I gathered that he was a frequent guest at her home. Paul invited us both to dinner the following week. We both accepted. In the circumstances it would have been rude to decline, I told myself.

On the evening of our dinner date, I picked Paul up; his car was at the garage. We dined at an expensive French restaurant. The food was delicious and it was a wonderful evening. It was inspiring to hear Paul and Ismene talk about the stories they had worked on together. I learned a lot about the independence struggles in Kashmir, Burma, Tibet and elsewhere. At the end of the evening I drove Ismene home, before dropping Paul off at his house.

“Will you come in for a nightcap?” he asked.

“Well, I – ”

“Oh come on. I won’t turn into a pumpkin. Though I might turn into a mangel-wurzel.”

“What is a mangel-wurzel?”

“Come in and find out!”

I parked the car and followed Paul into his house. I declined a nightcap, because I was driving, and asked for tea. Paul put the kettle on and went into the lounge. Moments later, as he returned to the kitchen, I heard the strains of Mozart. Having decided not to spoil the moment, I did.

“You seem to like Mozart,” I said.

“Mmm. Very much. He can usually lift my mood.” Paul dum-de-dummed along to the Bassoon Concerto.

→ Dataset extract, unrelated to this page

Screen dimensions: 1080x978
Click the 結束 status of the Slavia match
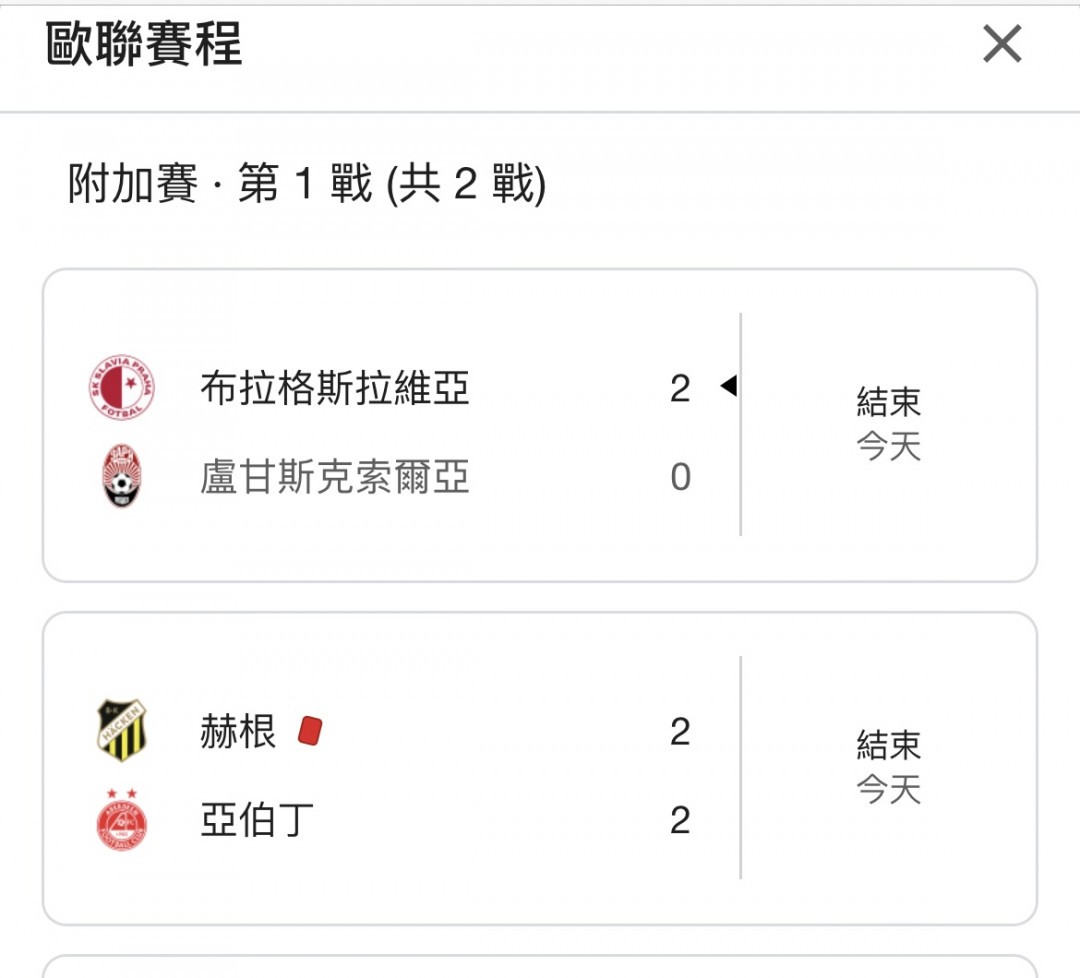tap(889, 402)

“Do you remember, years ago, inviting me to the opera?”

He turned, teapot in hand, and said, “Yes, I do.”

“That was Mozart,” I said, feeling my anger beginning to bubble up.

“Mmm,” said Paul casually, pottering about with spoon and teacaddy. “
The Magic Flute
.”


The Marriage of Figaro
, actually.”

“No –
The Magic Flute
, I’m pretty certain. It was a very good performance for a small touring company, I recall.”